One consequence is extreme risk aversion: if you believe that the relative merit of one kind of software isn’t calculable, you stick with what you already have, and this has plagued many otherwise forward-thinking institutions. There is also the simple matter of what’s tangible. To the layman, hardware seems straightforward, whereas software doesn’t (even if hardware may owe much of its performance to superior software). As a result, hardware is often seen as a reasonable expenditure, whereas software isn’t. No one blinks at a $50 million aircraft, even if that aircraft is agreed to be 1980s technology, whereas $50 million for software is not only unthinkable to many, but being newer and better may very well work against you, due to the unknowable fallacy.
For the aspiring software entrepreneur, there are a few takeaways. It’s a fact of life that software is misunderstood and undervalued. However, that doesn’t mean quality doesn’t matter. In fact, it matters more than ever.
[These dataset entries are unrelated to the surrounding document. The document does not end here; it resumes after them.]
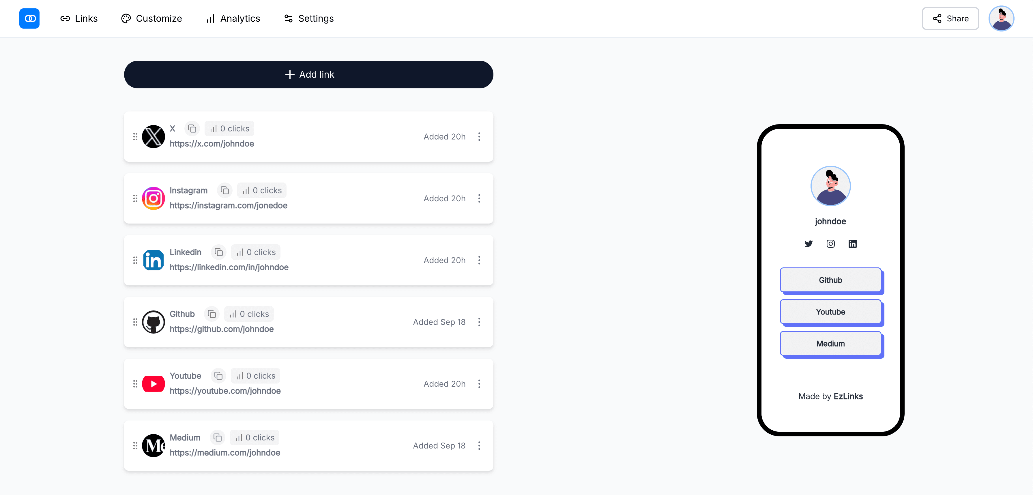
Task: Select the LinkedIn icon in the phone preview
Action: pos(853,244)
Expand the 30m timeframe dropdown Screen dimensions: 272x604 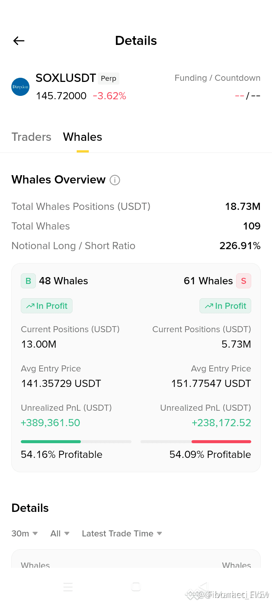tap(25, 533)
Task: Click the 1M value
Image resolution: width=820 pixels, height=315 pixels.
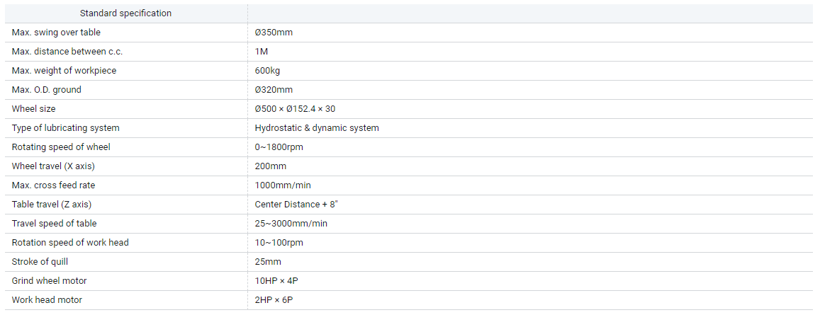Action: point(262,52)
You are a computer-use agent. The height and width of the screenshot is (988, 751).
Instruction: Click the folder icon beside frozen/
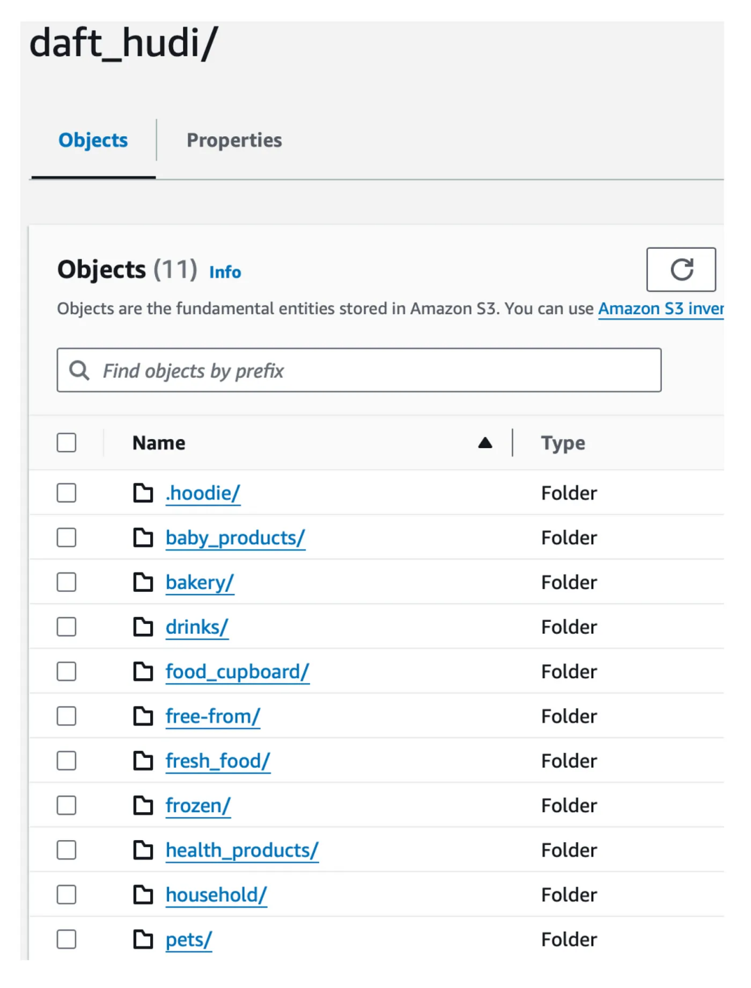(143, 805)
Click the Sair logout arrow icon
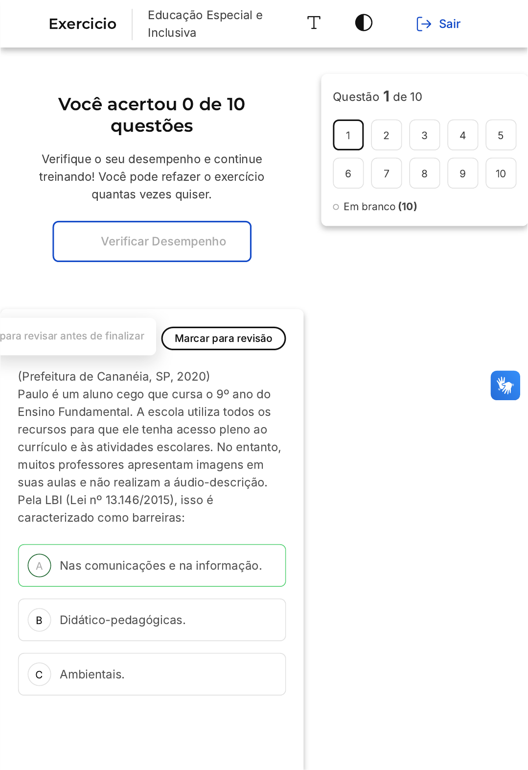The image size is (528, 770). point(424,24)
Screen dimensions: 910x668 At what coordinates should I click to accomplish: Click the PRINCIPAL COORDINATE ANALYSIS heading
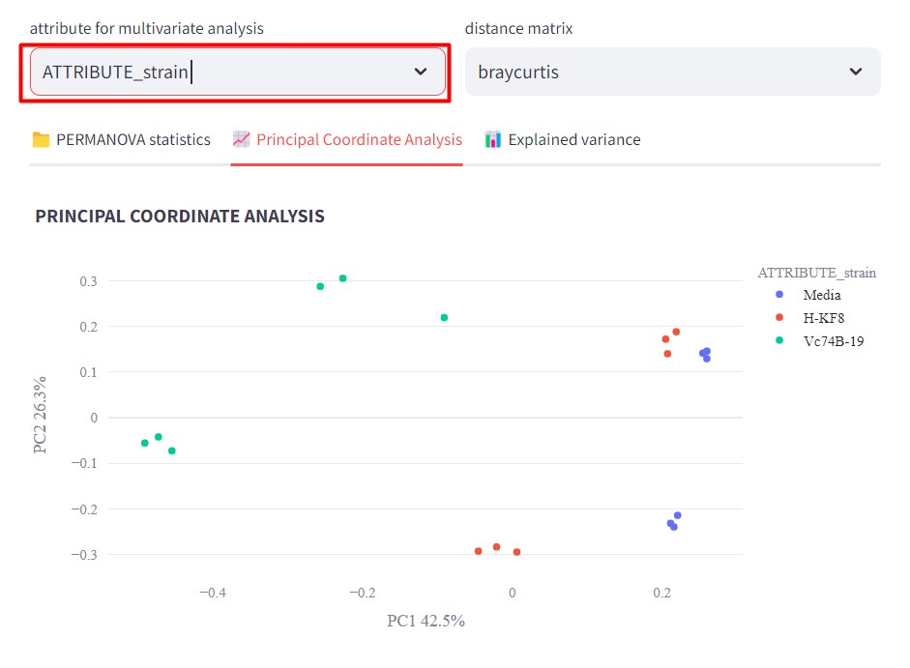180,217

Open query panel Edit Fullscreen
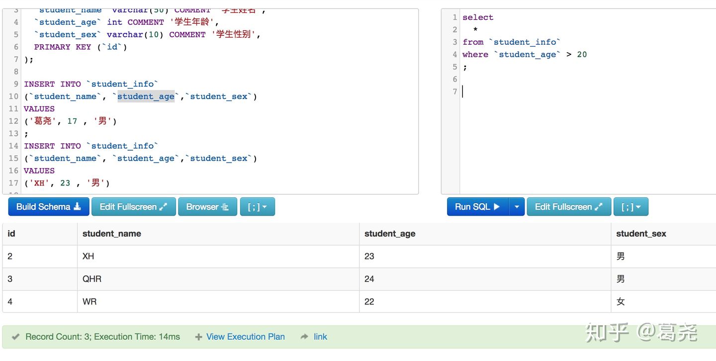[569, 207]
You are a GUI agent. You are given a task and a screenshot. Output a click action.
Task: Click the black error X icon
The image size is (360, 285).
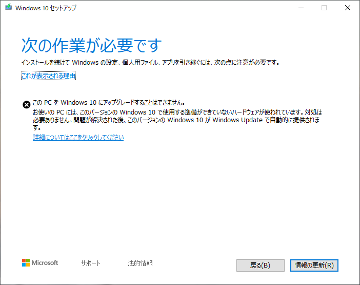[26, 104]
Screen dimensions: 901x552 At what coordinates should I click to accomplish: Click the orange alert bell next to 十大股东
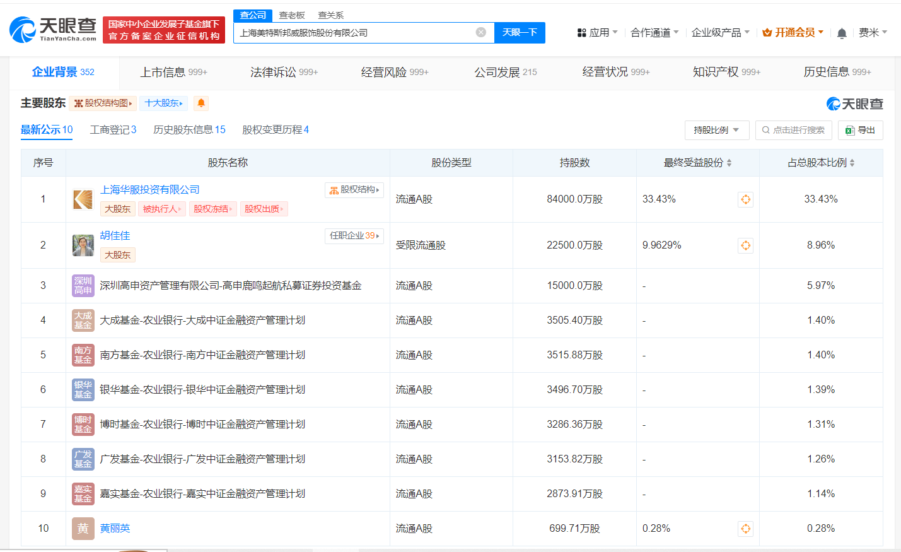click(x=201, y=103)
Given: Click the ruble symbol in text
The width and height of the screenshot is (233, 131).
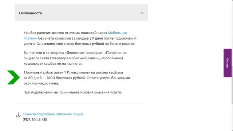Looking at the screenshot, I should [x=68, y=72].
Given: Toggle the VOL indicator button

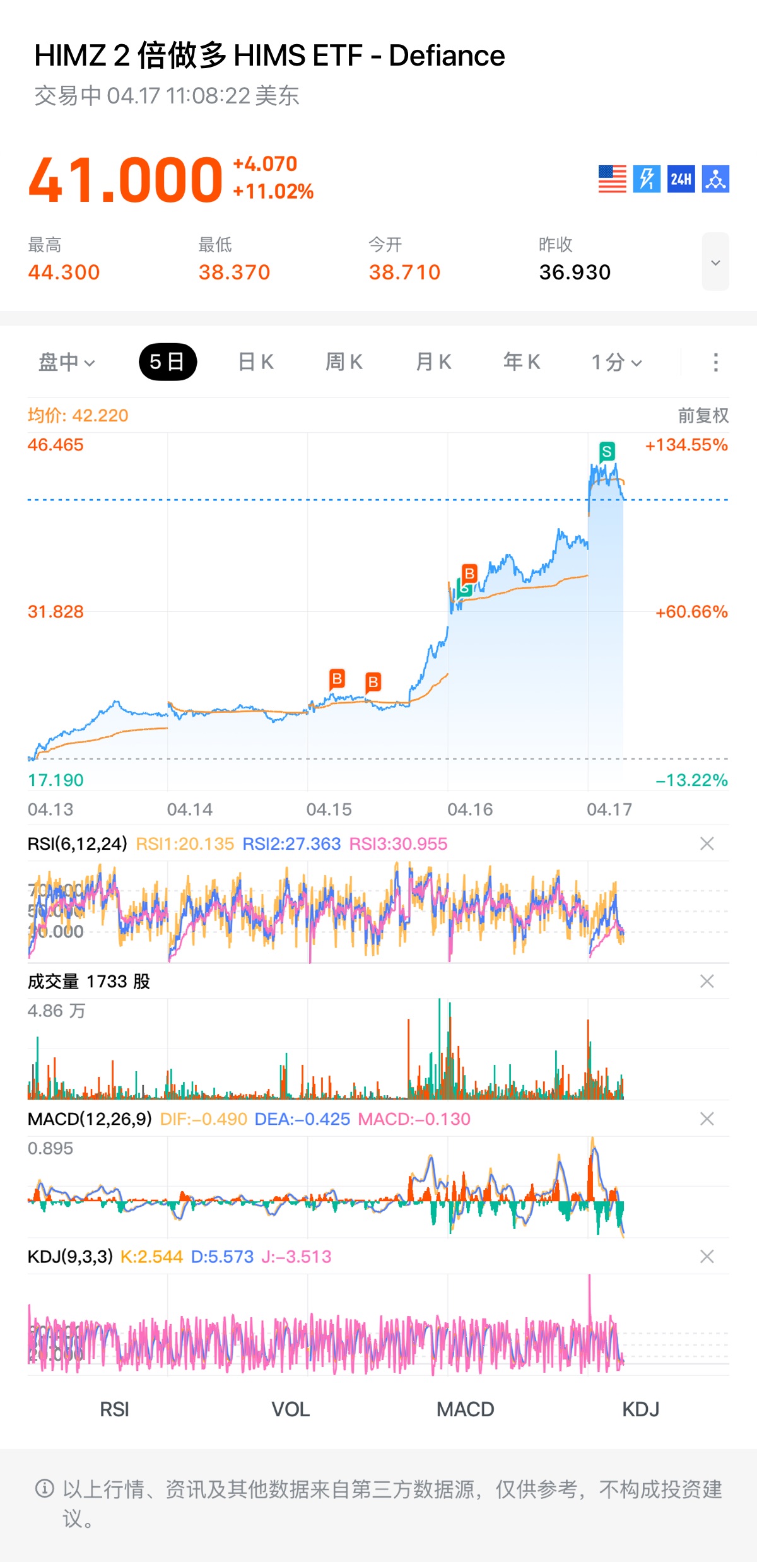Looking at the screenshot, I should coord(290,1409).
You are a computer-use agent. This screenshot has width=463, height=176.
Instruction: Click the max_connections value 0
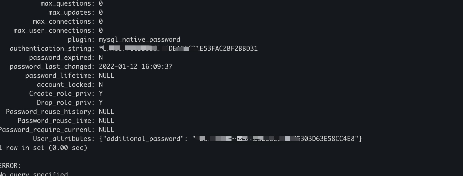(101, 22)
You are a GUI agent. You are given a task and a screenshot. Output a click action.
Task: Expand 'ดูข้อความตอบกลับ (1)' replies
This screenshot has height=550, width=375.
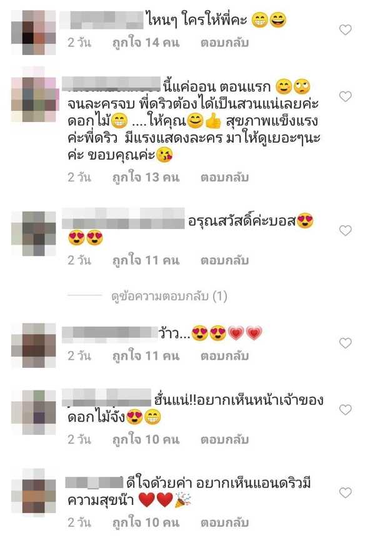(x=169, y=297)
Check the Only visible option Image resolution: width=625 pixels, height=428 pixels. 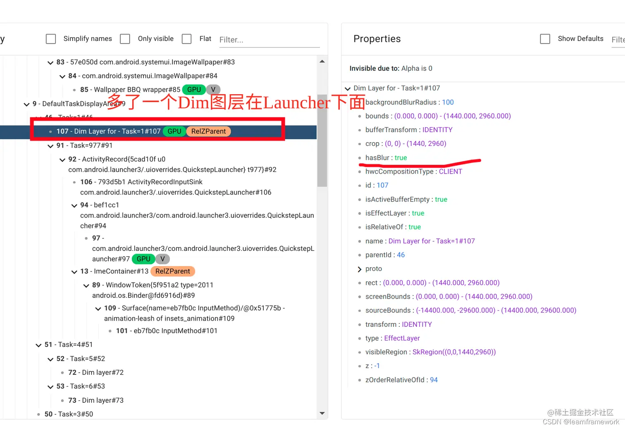coord(125,38)
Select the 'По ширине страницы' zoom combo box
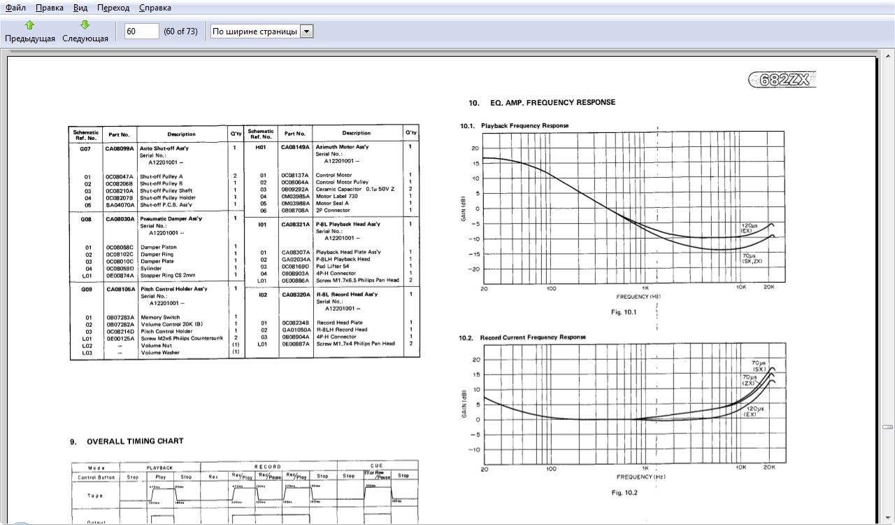 click(x=255, y=32)
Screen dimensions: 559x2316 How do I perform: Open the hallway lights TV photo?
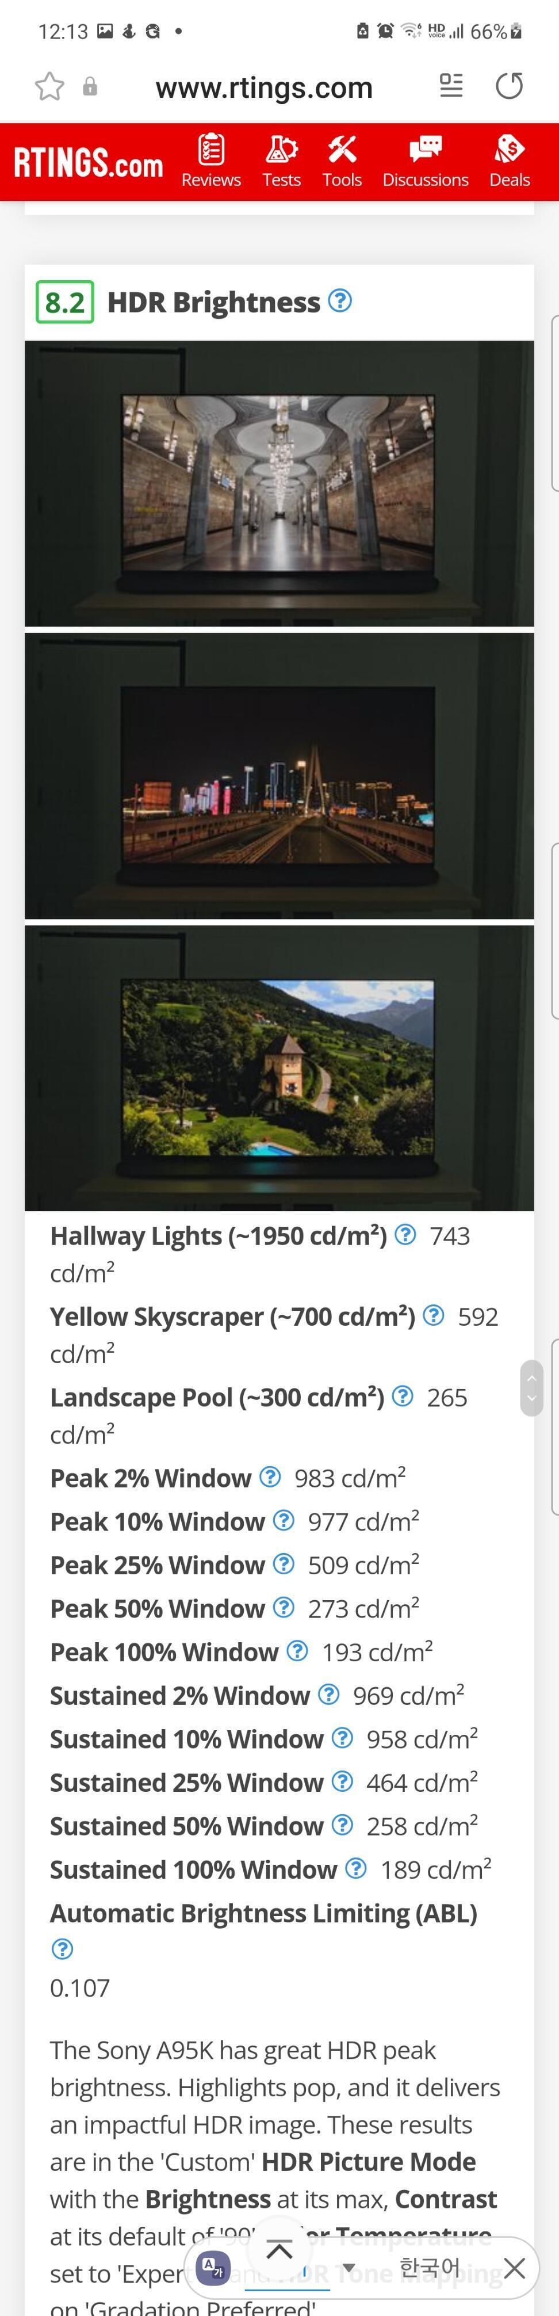click(x=279, y=484)
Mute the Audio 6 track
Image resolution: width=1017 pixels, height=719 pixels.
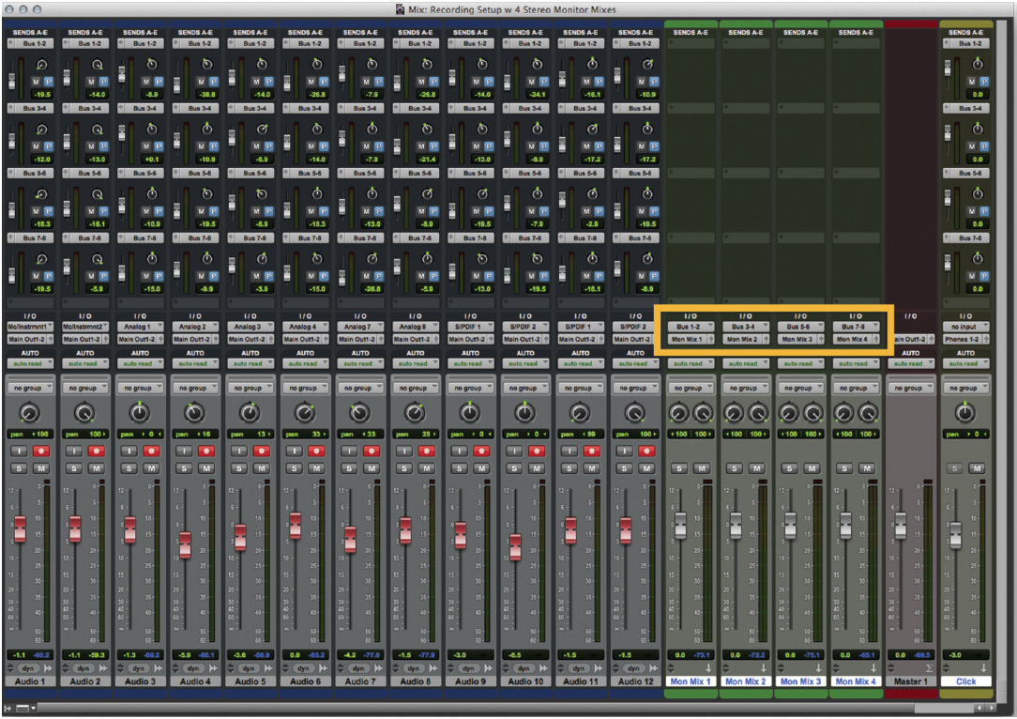coord(314,468)
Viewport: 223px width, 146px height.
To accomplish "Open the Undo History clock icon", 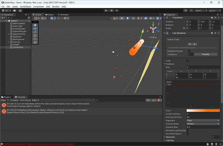I will coord(186,10).
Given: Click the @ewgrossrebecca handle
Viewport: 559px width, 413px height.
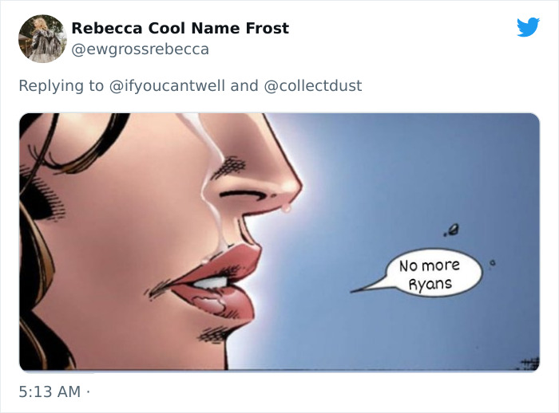Looking at the screenshot, I should point(140,49).
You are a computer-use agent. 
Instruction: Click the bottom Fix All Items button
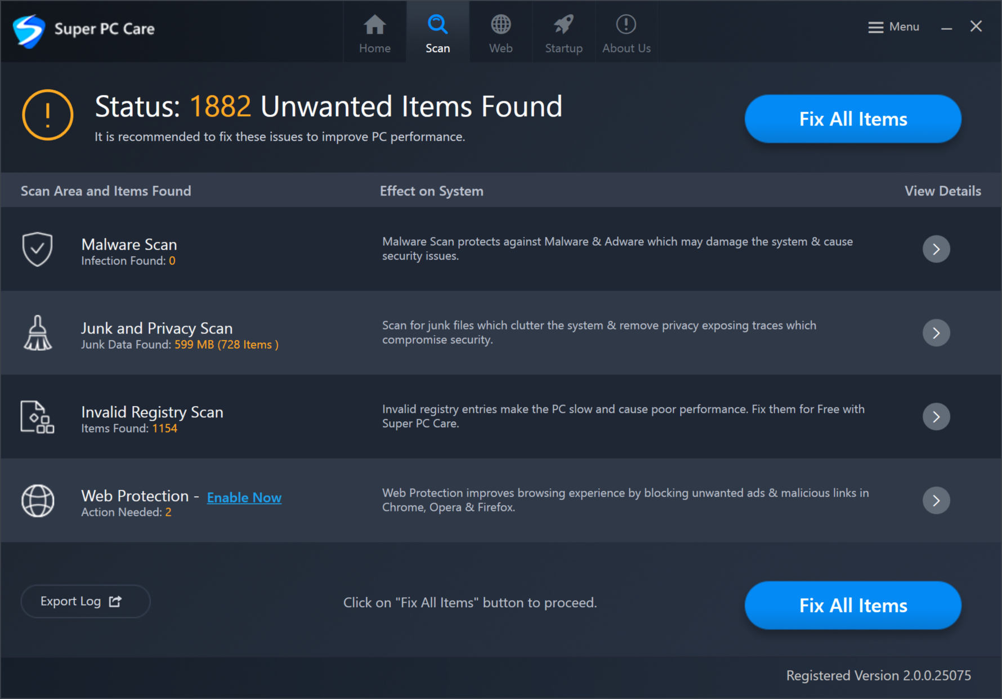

The challenge is that when you are up against a heavy incumbent, it’s not enough to be 10% better – you have to be 10X better, because ultimately your success is dependent on enough people feeling strongly enough about your product to risk rocking the boat. Earlier we discussed that the idea of any complex product being great enough to sell itself is a myth, and again, concluding that being great is unimportant is absolutely the wrong lesson. Put another way, if you want to bring people around to viewing software through a calculus frame, you have to make their daily existence demonstrably better. But wasn’t this always the goal?
This brings up a final point about determinacy: some things are worth doing regardless. In the last CS 183 class, “Stagnation or Singularity?”, Thiel is joined by several guests, including Dr. Aubrey de Grey, gerontology expert and Chief Science Officer at the SENS Foundation. De Grey makes the point that while we may have a fair idea what technologies will be developed, the timeline for development is much more tenuous and subject to various externalities. However, he concludes (paraphrased), “In a sense, none of this matters. The uncertainty of the timeline should not affect prioritization. We should be doing the same things regardless.”
Once again, it all comes down to doing important things, and when this is the stated goal, the inherent pessimism of the statistical approach becomes apparent. This applies to your own life as well as it does when building a company. If you wanted to take the statistical view to its logical extreme and hedge against all possible uncertainties, you’d become a jack of all trades/master of none, and consciously choose not to go long on any particular superpower or world-changing problem. If the goal is to live an inoffensive, comfortable life, this might makes sense. If you want to do anything of lasting value, this is crazy. In some ways, it’s easier to grasp this concept when designing new technology or building a company – although it’s easy to suffer from too many features or too many business models, most entrepreneurs accept that trying to be all things to all people is a recipe for failure (as software development illustrates so neatly). Technology needs a problem to solve. You, on the other hand, are not a problem to be solved – yet what to do with your time and gifts is perhaps the most worthwhile problem of all.